If you are interested in trying your hands at butterfly taxidermy in Cody, WY, then the following information is for you. Here are the basics of how to mount winged insects like butterflies and moths.
Catching and handling a specimen
The best specimen is the one you catch yourself. You can use an aerial net to collect the butterfly for mounting, but first you have to kill it. Take its thorax (the middle part of its body) between your thumb and forefinger and pinch. You must apply the proper pressure to stun the specimen, which is done to keep it from damaging its delicate butterfly parts. While it’s still stunned, slide the specimen into an envelope with the wings over its back. Put the butterfly in a box with mothballs to protect it from damaging pests.
Relaxing dried butterflies
Dead butterflies quickly become brittle. Luckily, properly dried specimens can be relaxed and mounted in any position. Be aware of mold and go for storage containers that are airtight and made of plastic, and use relaxing fluid if you want. Containers are filled with sand or paper towels, then water is added to create a humid environment. The time needed to relax a butterfly will vary depending on its size, humidity levels in the container and the storage temperature. Patience is the key to success.

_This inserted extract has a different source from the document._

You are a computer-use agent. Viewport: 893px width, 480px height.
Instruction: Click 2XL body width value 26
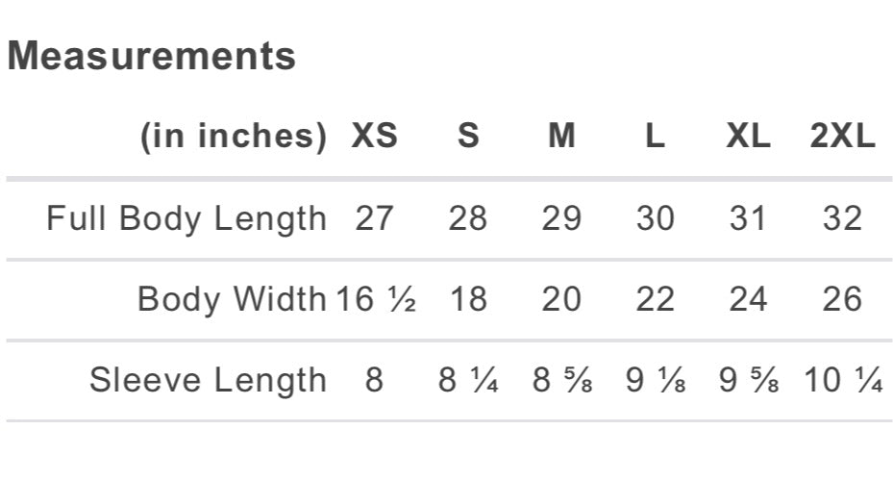coord(842,299)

Pinning to the mounting board
After the specimen is relaxed, use forceps to carefully remove it from the envelope. Hold it by its thorax and put an insect pin through the middle of the body right between the wings. The wings may get forced backwards during the pinning process. If this is the case with your specimen, get the pin all the way through, then gently force the wings down with forceps. Now, pin the butterfly onto the mounting board, making sure the side of the butterfly stays just above the surface of the board.
Mounting specimen parts
Once placed on the board, fold the wings down using strips of paper and pins. Don’t touch the wings with your fingers, but do insert pins into the wings behind larger veins to prevent wing tear. The antennae and abdomen need to be pinned in their right positions, and make adjustments before placing strips of paper over the wings to prevent curling during the drying time. After it’s dry, carefully remove the pins and strips of paper.